◆ PROBLEMA PROPOSTO:
Extraia do acórdão, sem qualquer alteração, o trecho que vai de "Posteriormente à satisfação" a "já se extinguiu.".

Acórdão nº 0742535 de Court of Appeal of Porto (Portugal), 27 de Junho de 2007
Magistrado Responsável | ERNESTO NASCIMENTO |
Data da Resolução | 27 de Junho de 2007 |
Emissor | Court of Appeal of Porto (Portugal) |
Acordam, em audiência, na 2ª secção criminal do Tribunal da Relação do Porto I. Relatório I. 1. O MP., datada de 3.10.2005, deduziu acusação, em processo comum com a intervenção do Tribunal singular de B………., Lda., bem como de C………. e D………., por factos alegadamente integradores do tipo leal de crime de abuso de confiança fiscal, então. P. e p pelo artigo 24º/1, 2 e 5 do RJIFNA e, hoje, p. e p. pelo artigo 105º/1 e 5 do RGIT, sendo a responsabilidade da sociedade, ao abrigo, então dos artigos 7º e 9º/2 RJIFNA e hoje, do artigo 7º/1 e 3 e 12º/2 do RGIT.
Aí consta entre o mais, que (…) por sentença de 29.1.2002, transitada em julgado, foi a sociedade arguida declarada falida, passando a ser representada pelo Liquidatário Judicial indicado a fls.
(…) a sociedade arguida após ter efectuado o apuramento do respectivo IVA a entregar aos cofres do Estado, enviou apenas algumas declarações nas quais fez constar o valor deste imposto a entregar ao Estado e por si cobrado.
A acusação foi recebida, nos seus precisos termos e designado dia para julgamento.
Posteriormente foi declarado extinto por prescrição o procedimento criminal, no tocante ao arguido D………. .
No dia designado para o julgamento, que veio a ser adiado, com fundamento na ausência do arguido C………., foi ordenada a solicitação de informação sobre o estado dos autos de falência, nomeadamente, se os mesmos já se encontram findos e, nesse caso, solicitado, o envio do despacho que determinou a extinção do apenso de liquidação, bem como foi ainda, solicitado à Conservatória do Registo Comercial, o envio de certidão das inscrições em vigor em relação à arguida.
Posteriormente à satisfação do solicitado, veio a ser proferida a seguinte decisão: "por despacho de fls. 115 e ss. foi a arguida B………., Lda. acusada pela prática de um crime de abuso de confiança fiscal, p.p. pelo 24º/1, 2 e 5 do Decreto Lei 20-A/90, de 15/1, na redacção do Decreto Lei 140/95, de 14/6 e artigos 7º e 9º/2 do mesmo diploma, actualmente, p.p. pelos artigos 7°, 105°/1 e 5 do RGIT.
A arguida sociedade foi declarada falida por sentença de 29-01-2002, já transitada em julgado.
Por sua vez, e conforme consta da certidão que antecede, o apenso de liquidação do activo da empresa já se extinguiu.
Da certidão da Conservatória do Registo Comercial de Santo Tirso, não resulta, por certo por mero lapso, o registo da extinção da liquidação.
Decidindo: a declaração de falência não extingue de per si a sociedade, mas tão só priva-a do poder de administrar e de dispor de bens que, a partir daquele momento, passam a integrar a massa falida que é administrada pelo liquidatário judicial, artigo 147°/1 do CPEREF.

◆ DADOS FORNECIDOS:
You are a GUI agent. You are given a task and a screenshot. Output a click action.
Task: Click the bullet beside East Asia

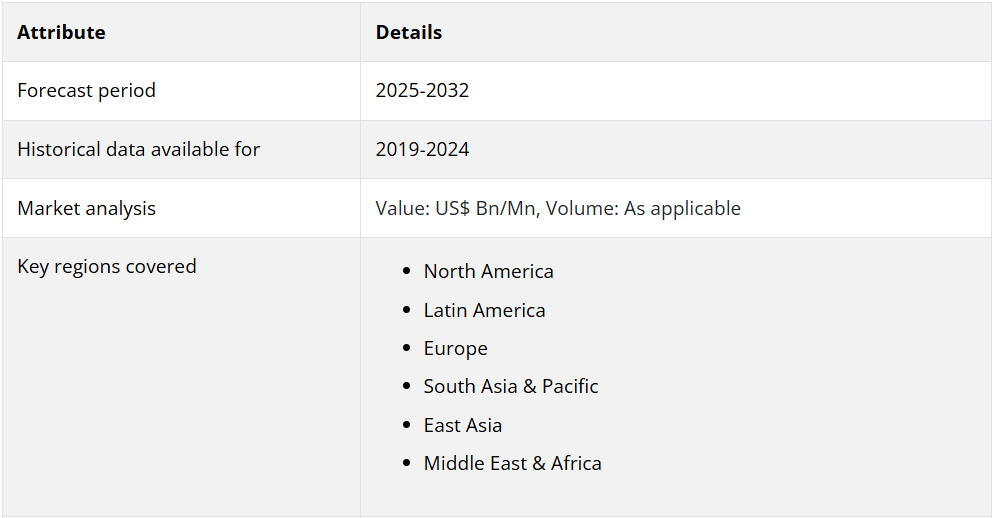tap(405, 426)
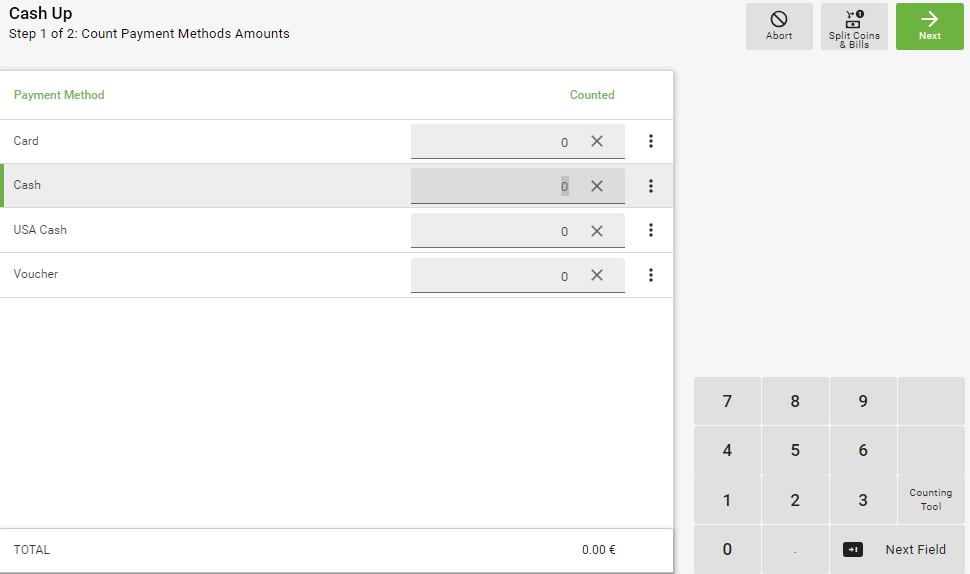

◆ PROBLEMA RESOLVIDO:
Posteriormente à satisfação do solicitado, veio a ser proferida a seguinte decisão: "por despacho de fls. 115 e ss. foi a arguida B………., Lda. acusada pela prática de um crime de abuso de confiança fiscal, p.p. pelo 24º/1, 2 e 5 do Decreto Lei 20-A/90, de 15/1, na redacção do Decreto Lei 140/95, de 14/6 e artigos 7º e 9º/2 do mesmo diploma, actualmente, p.p. pelos artigos 7°, 105°/1 e 5 do RGIT.
A arguida sociedade foi declarada falida por sentença de 29-01-2002, já transitada em julgado.
Por sua vez, e conforme consta da certidão que antecede, o apenso de liquidação do activo da empresa já se extinguiu.